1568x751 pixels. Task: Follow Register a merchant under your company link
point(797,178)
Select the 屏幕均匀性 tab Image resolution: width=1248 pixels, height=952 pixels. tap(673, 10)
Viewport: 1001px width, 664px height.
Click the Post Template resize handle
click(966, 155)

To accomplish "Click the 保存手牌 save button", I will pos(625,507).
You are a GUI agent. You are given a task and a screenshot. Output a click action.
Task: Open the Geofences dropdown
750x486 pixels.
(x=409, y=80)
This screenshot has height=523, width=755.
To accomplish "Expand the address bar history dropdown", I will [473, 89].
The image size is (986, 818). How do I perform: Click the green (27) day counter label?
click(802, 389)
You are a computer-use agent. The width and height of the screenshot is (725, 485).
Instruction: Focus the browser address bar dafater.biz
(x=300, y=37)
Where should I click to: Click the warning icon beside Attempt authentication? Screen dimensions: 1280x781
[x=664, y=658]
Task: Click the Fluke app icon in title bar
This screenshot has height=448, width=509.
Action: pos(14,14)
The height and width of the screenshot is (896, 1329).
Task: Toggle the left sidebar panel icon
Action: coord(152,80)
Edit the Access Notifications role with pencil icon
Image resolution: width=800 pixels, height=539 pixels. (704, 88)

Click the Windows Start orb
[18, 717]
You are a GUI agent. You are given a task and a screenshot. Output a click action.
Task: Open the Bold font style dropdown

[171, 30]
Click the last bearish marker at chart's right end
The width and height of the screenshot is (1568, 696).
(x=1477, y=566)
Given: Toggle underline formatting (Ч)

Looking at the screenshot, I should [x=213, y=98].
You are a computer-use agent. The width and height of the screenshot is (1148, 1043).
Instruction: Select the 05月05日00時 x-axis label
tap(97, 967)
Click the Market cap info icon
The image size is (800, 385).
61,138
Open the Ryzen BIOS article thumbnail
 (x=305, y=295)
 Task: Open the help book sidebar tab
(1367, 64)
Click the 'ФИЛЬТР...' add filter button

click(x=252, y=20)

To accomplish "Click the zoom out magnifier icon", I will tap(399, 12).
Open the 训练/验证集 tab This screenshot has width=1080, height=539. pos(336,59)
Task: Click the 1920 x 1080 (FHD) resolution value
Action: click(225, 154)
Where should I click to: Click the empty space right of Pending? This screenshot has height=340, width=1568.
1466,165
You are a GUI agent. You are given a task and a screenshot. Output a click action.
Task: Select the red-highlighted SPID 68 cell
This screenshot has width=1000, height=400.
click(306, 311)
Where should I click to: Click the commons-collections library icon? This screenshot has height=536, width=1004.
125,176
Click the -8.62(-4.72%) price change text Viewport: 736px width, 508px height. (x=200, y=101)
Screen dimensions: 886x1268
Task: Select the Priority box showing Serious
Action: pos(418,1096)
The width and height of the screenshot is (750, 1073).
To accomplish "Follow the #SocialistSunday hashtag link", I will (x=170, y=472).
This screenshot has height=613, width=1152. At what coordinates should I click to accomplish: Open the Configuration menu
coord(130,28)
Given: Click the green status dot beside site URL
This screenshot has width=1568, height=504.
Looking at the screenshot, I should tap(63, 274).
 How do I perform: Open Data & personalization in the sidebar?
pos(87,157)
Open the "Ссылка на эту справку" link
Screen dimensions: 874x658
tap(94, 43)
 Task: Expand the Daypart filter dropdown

□ □ □ □ □

Goal of the exercise: Output exactly the lines of the material above from the one containing "This screenshot has height=523, width=755." up to and including the one containing "is (725, 485).".

Task response:
This screenshot has height=523, width=755.
To accomplish "Expand the address bar history dropdown", I will [473, 89].
The image size is (986, 818). How do I perform: Click the green (27) day counter label?
click(802, 389)
You are a computer-use agent. The width and height of the screenshot is (725, 485).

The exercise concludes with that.